As my boots first hit the Iraqi desert in 2008, I had little doubt of my force’s superiority. After all, we were the good guys. As an interrogator with months of cultural awareness training, force status briefings, and numerous exercises placing my cunning and intellect against that of the “terror leader,” I was fighting for the right side. So, in the days that followed, as control of intelligence operations at the Coalition’s High Value Detainment Camp, Compound 5, transferred to my hands, I approached the detainees from my arrogant, American-centric view. I delved into the detainee files — failed suicide bomber, Saddam loyalist, terrorism financier, murderer. No doubt, the creatures before me were monsters, and I needed to get information from them to save innocent lives.
But during my year of captivity, this myopic perspective began to shift. One sultry night, I sat chatting with an insurgent leader whose name regularly made international headlines. As we began our goodbyes, he said, “Sergeant Hawke, every night they put handcuffs on me like an animal to take me back to the cell. Tonight, may I walk like a man without the handcuffs?”
“I’m sorry,” I said. “The command has set the requirement and I don’t have the power to change that.” He looked up at the sky for a moment. Then, with a smile, he said, “In me, your command sees only a prisoner. I wear this yellow suit and also have no power. But in my heart and outside these walls I am much more than they see. Perhaps you, too, are more than your command perceives.” With that, the guards arrived, handcuffed the killer and led him away.
In time, case numbers became faces and field reports became story time; I began to see aspects of myself in all but the worst of the detainees. Together, we spent countless hours discussing religion, politics and education. We theorized about Iraq’s potential and shared in the dreams of a peaceful future. Just as they wanted different lives for their children — university educations and economic prosperity — I hoped none of my younger brothers would ever carry a rifle in a foreign land. The black and white of good and bad grew more and more grey, and even “innocent” became hard to define. With continued interaction, our ideological and cultural differences gave way to our intrinsic similarities. I soon realized the monsters I once abhorred were often decent men. To this day, I would still call many of those men my friends.

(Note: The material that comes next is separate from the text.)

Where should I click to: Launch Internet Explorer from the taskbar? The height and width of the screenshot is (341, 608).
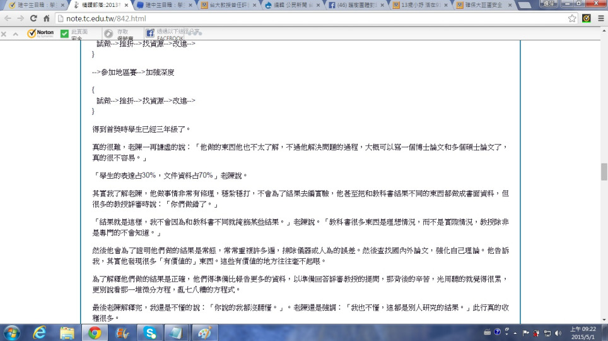[40, 332]
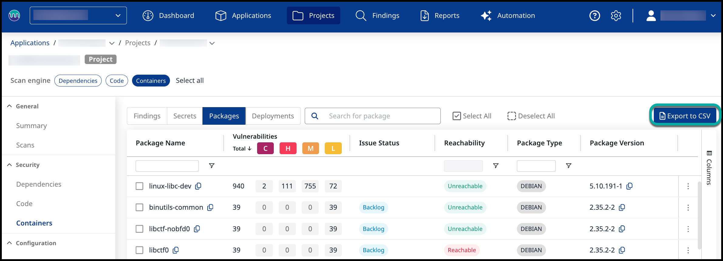Filter by Critical severity swatch

(x=265, y=148)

In life, our perspectives shape our reality. As global interaction expands, we discover the value of maintaining close ties with peoples whose views and beliefs are not our own — in exploring the other perspectives in and around our nation. Fortunately, as a global university, Yale inspires the very cultural curiosity necessary to combat ethnic egocentrism. Even on campus, our diversity is staggering and our global network astonishing. Programs throughout the Middle East, Asia, Europe and South America exemplify Yale’s global commitment, expanding our perspective in the hope that, instead of vilifying those who are not like us, we come to understand them.

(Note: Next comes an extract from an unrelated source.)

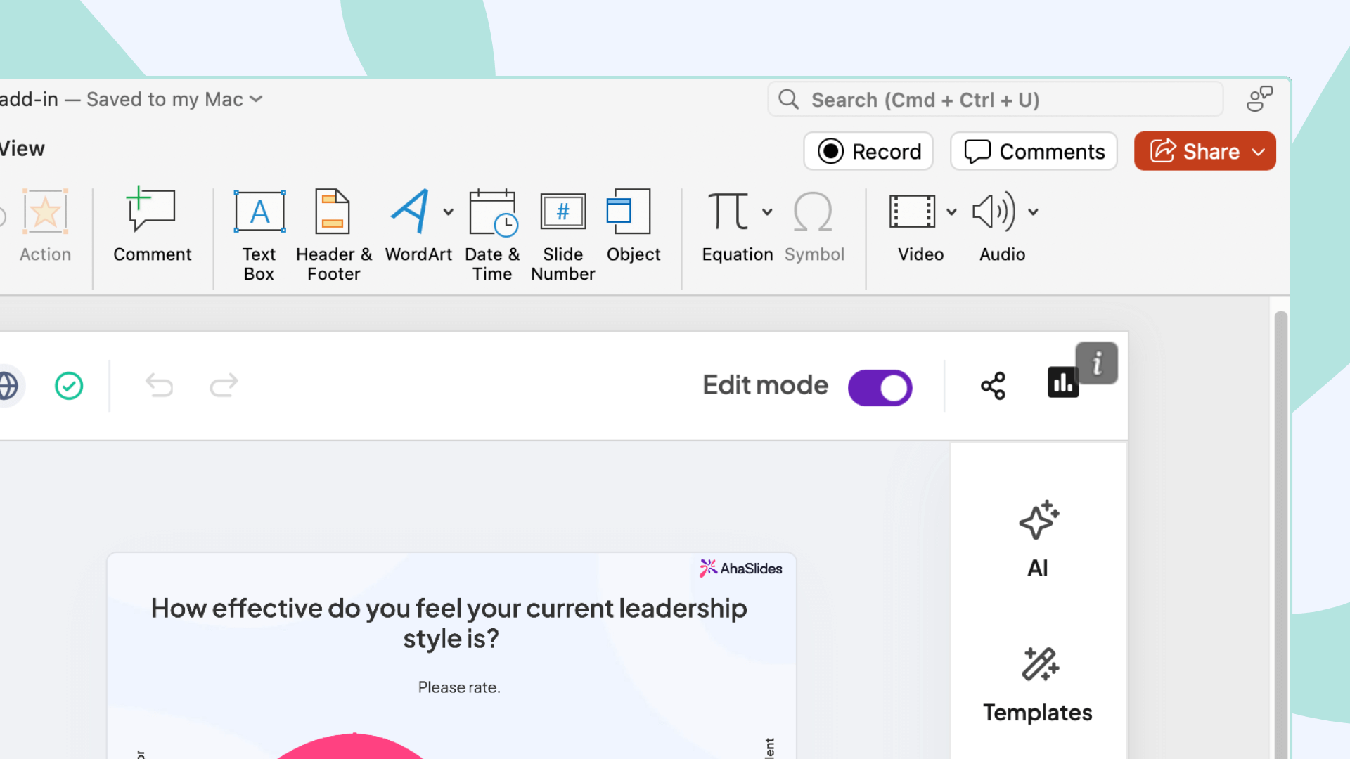This screenshot has height=759, width=1350.
Task: Open the Comments pane button
Action: pyautogui.click(x=1034, y=151)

Yet many on campus seek to stifle our expansion. These voices say Yale shouldn’t embark on an endeavor with the National University of Singapore because the “authoritarian state with strict curbs on freedom …” as Human Rights Watch referred to Singapore, doesn’t share our values. They claim we should indefinitely ban the Reserve Officer Training Corps from campus until the military meets our standard of equality. And in acts of “solidarity” they overwhelm many of the ideological outliers invited to speak on campus, rather than foster a productive discourse. If we follow their advice and superciliously cling to our single-sided viewpoints – even if these are “progressive” — will we ever move forward?

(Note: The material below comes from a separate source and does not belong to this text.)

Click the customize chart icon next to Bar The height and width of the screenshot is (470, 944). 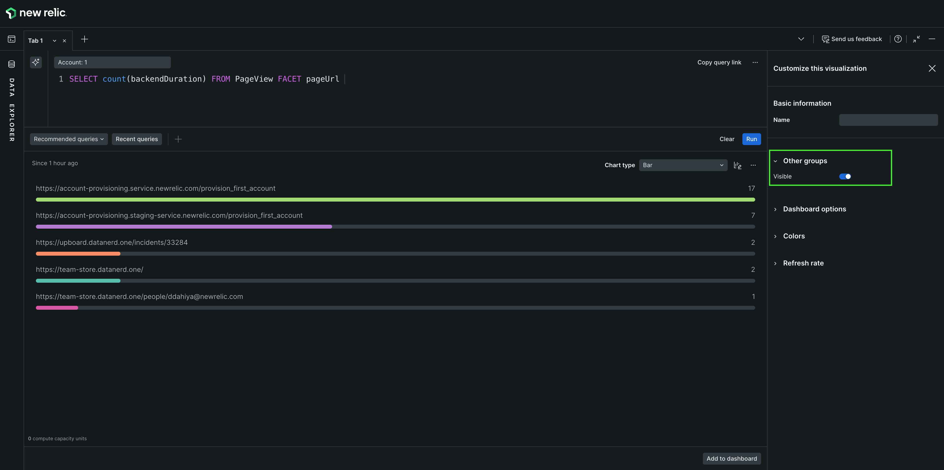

By acting as though the world revolves around us, we risk isolation from the world evolving around us. In refusing cooperation based on a sense of moral superiority and an unwavering commitment to equality, we lose opportunities for open discussion and the exchange of ideas. We do not have to agree with the radical and tyrannical views of the world. However, as students and academics, we should want to maintain the flow of ideas, learning and sharing as much as we can with the failed suicide bomber, the oppressive regime, and even our own military. Instead of creating monsters of those with whom we disagree, we may find a common footing. And if given a chance, the killers before us may just become our friends.
Alex Hawke is a sophomore in Berkeley College and an Eli Whitney student. His column runs on alternate Wednesdays.